La mia estate pugliese è bianca come la calce che ricopre masserie, campanili e chiese abbaglianti anche di notte, rilucenti sotto la luna; bianca come le facciate delle case di Gallipoli, Καλλίπολις, la “Città Bella”, quell’isola circondata da una cinta bastionata eretta per difendersi dagli invasori.

Gallipoli

L’estate pugliese sa di pescato, polipo, pane di Altamura, orecchiette, melanzane. Parla col suono delle cicale accompagnate dai grilli, anche quando è sera. A toccarla, è liscia come una pietra levigata dalle onde, e ruvida come i sentieri di sabbia e rovi che portano a spiagge selvagge. Profuma di timo e rosmarino selvatico, aneto e oleandri. Promette la visione verde-blu del mare laddove finiscono distese aride o punteggiate di cespugli, ulivi secolari e querce, e non delude mai.

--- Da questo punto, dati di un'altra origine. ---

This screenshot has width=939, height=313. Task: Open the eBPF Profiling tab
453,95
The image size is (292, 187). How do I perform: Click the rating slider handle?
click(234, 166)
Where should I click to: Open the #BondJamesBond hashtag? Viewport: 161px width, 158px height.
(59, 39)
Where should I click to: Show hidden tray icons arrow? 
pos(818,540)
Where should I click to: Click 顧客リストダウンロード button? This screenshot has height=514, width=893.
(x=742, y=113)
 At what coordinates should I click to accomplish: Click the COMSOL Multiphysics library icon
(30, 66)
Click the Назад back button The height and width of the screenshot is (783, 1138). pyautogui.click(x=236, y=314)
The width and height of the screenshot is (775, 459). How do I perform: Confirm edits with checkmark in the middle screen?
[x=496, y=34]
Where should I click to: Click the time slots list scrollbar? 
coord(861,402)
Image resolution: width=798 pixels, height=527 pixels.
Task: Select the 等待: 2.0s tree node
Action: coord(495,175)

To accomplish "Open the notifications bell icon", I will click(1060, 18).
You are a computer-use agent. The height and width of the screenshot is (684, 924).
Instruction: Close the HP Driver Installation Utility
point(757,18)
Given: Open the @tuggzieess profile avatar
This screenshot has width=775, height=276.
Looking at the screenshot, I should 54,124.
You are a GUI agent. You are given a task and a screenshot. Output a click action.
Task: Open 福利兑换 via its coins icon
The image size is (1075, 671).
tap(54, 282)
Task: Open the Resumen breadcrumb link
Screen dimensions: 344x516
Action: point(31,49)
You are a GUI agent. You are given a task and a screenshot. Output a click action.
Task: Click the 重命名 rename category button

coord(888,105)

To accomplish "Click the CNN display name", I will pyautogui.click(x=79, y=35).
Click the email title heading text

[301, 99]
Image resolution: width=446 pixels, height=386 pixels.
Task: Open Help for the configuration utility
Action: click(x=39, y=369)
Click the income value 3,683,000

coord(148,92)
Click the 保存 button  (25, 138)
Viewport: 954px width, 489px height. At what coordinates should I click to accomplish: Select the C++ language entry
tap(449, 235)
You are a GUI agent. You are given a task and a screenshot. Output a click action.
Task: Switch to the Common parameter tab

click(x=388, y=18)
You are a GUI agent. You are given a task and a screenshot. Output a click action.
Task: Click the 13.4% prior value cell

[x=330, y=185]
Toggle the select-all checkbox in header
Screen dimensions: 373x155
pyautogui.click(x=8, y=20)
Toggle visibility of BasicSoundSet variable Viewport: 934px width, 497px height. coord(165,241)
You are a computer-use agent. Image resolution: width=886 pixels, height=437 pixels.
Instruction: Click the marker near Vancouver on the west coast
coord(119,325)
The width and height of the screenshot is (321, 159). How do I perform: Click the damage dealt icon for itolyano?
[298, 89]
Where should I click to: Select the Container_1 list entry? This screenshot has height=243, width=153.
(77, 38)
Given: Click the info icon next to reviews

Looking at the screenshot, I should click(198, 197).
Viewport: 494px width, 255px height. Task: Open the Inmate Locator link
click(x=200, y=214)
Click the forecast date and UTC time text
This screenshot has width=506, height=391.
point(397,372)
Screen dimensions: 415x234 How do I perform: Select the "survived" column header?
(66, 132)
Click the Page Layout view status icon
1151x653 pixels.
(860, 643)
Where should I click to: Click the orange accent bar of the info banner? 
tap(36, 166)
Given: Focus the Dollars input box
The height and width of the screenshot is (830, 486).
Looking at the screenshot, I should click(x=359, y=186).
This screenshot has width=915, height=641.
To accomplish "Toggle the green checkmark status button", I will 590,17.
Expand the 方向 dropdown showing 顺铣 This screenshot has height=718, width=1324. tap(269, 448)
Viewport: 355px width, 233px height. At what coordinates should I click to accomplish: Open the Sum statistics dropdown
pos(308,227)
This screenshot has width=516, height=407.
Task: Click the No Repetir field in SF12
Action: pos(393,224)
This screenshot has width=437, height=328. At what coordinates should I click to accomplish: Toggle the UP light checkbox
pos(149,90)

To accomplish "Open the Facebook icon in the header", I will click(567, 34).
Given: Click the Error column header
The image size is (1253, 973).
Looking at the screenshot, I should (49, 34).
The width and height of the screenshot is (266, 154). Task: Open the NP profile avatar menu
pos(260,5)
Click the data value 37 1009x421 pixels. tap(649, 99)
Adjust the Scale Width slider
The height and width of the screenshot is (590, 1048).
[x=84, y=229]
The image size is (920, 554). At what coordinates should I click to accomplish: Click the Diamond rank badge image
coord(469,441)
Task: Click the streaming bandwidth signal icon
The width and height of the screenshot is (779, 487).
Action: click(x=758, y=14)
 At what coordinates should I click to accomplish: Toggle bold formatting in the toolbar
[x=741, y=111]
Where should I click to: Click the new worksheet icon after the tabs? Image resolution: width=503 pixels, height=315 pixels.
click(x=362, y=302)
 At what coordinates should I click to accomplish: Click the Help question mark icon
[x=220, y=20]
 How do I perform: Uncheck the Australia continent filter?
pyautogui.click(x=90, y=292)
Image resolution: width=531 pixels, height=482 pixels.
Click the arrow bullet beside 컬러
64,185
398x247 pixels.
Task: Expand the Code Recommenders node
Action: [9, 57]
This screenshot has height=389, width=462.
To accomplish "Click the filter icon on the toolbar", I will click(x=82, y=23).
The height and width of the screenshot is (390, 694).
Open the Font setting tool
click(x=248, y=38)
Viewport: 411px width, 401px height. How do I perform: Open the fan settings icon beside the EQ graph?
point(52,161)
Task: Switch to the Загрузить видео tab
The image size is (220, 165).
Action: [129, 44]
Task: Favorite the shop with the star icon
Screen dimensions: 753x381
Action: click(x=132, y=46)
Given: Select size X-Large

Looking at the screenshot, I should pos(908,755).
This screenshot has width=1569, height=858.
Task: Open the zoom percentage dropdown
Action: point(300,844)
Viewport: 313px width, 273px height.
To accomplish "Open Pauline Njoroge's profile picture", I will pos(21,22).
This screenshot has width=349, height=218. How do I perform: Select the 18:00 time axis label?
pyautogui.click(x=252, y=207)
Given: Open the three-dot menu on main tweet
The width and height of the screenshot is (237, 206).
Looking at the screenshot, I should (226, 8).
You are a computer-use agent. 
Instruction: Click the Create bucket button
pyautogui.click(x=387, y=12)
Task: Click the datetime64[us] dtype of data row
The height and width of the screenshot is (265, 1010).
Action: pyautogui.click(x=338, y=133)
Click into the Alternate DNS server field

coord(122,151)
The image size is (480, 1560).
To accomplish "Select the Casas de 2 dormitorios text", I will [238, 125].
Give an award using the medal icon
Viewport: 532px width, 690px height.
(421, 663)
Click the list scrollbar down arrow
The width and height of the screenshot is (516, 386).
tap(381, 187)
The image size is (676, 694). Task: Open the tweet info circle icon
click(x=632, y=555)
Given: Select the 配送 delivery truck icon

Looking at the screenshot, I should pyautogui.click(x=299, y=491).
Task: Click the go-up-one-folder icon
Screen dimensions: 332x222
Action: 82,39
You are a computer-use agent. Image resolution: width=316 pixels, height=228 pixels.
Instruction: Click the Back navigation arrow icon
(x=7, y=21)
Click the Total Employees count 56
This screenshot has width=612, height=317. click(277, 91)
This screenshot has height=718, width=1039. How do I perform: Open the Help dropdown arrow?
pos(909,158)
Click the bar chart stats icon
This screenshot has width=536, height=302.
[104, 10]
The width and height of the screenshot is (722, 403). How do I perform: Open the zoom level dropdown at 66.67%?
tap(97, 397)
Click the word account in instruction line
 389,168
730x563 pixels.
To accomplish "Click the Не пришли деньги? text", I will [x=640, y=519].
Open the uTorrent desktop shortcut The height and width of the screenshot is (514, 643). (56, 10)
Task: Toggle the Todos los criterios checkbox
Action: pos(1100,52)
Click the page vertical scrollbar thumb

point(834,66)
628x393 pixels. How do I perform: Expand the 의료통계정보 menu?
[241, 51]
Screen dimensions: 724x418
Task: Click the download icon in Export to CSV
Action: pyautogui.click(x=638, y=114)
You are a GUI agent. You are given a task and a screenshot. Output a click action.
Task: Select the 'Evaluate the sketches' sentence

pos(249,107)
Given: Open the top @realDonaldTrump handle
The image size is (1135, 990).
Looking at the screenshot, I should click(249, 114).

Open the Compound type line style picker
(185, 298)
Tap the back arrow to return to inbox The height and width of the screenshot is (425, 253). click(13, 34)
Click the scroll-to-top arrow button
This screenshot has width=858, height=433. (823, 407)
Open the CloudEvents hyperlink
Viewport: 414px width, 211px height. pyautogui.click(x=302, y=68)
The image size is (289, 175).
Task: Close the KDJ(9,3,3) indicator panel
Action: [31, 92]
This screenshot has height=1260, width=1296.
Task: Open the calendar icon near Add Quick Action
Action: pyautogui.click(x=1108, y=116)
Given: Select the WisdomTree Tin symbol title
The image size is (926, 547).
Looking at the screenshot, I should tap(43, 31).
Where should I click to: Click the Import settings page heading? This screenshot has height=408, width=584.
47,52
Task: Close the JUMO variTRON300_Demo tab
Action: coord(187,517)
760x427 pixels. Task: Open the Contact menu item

Sono molte le sensazioni e i colori che mi hanno da sempre conquistata in questa terra magica, il ‘tacco dello stivale’ bagnato da due mari, ma questa volta mi sono arresa al bianco e al turchese. Dal lato ionico ho vagato per visitare luoghi a me cari, per riascoltare gli strumenti della pizzica e il suono del griko della Grecía salentina, per seguire i passi veloci della tarantella, e per poi esplorare l’altro mare.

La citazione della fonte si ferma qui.